测量模型推理速度,并检查权重分布,以排查性能问题。

SKILL.md
--- frontmatter
name: benchmark-latency
description: Measure model inference speed and inspect weights for performance issues.

Benchmark Latency Skill

This skill allows you to measure the pure compute latency of a model and inspect its weights for potential issues like denormal values that can degrade CPU performance.

When to use

  • After training a new model, before deployment.
  • If a model feels "slow" during inference.
  • To verify real-time constraints (< 30ms per frame).

Requirements

  • A trained PyTorch model file (.pt).
  • Python environment with torch.

Usage 1: Measure Latency

Run benchmark_latency.py to get timing statistics.

bash
python training/scripts/benchmark_latency.py \
  --model-path <path/to/model.pt> \
  --device <cpu|cuda> \
  [--batch-size 1]

Example

bash
python training/scripts/benchmark_latency.py \
  --model-path training/experiments/resnet50_augmented_unnormalized/model_best_fixed.pt \
  --device cpu

Usage 2: Inspect Weights (Health Check)

Run inspect_model.py to check for "denormal" values and architectural details. Denormal values (extremely small floats) can cause massive CPU slowdowns (10x+).

bash
python training/scripts/inspect_model.py <path/to/model.pt> [--device cpu]

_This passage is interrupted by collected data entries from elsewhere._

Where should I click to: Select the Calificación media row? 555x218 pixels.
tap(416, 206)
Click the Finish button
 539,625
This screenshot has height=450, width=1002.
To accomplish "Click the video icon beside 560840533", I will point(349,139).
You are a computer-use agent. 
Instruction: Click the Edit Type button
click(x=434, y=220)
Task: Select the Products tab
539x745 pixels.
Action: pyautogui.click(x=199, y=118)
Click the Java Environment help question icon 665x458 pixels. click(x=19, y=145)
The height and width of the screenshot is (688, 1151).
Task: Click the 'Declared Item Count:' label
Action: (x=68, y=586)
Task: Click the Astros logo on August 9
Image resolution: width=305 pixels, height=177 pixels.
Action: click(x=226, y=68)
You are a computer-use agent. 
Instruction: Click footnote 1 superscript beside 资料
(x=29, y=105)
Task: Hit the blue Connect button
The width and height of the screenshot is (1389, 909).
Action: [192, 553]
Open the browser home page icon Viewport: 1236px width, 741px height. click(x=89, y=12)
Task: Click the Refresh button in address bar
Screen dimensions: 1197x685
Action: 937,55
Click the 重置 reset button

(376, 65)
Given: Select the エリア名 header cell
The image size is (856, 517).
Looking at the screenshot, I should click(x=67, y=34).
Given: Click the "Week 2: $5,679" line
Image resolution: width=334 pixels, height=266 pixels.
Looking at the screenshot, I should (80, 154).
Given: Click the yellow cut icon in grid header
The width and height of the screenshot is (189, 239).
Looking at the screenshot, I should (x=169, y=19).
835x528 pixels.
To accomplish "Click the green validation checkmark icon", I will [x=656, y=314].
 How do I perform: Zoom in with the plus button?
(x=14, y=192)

Interpreting Inspection Output

  • Denormal Count: Should be 0.
    • If WARNING: Denormals detected, run fix_denormals.py.
  • Single Inference Time: Should match expected baseline (~16ms for ResNet50 on standard CPU).

Usage 3: Fix Denormals

If inspect_model.py reports denormals, use this script to fix the weights.

bash
python training/scripts/fix_denormals.py <input_model.pt> <output_fixed_model.pt>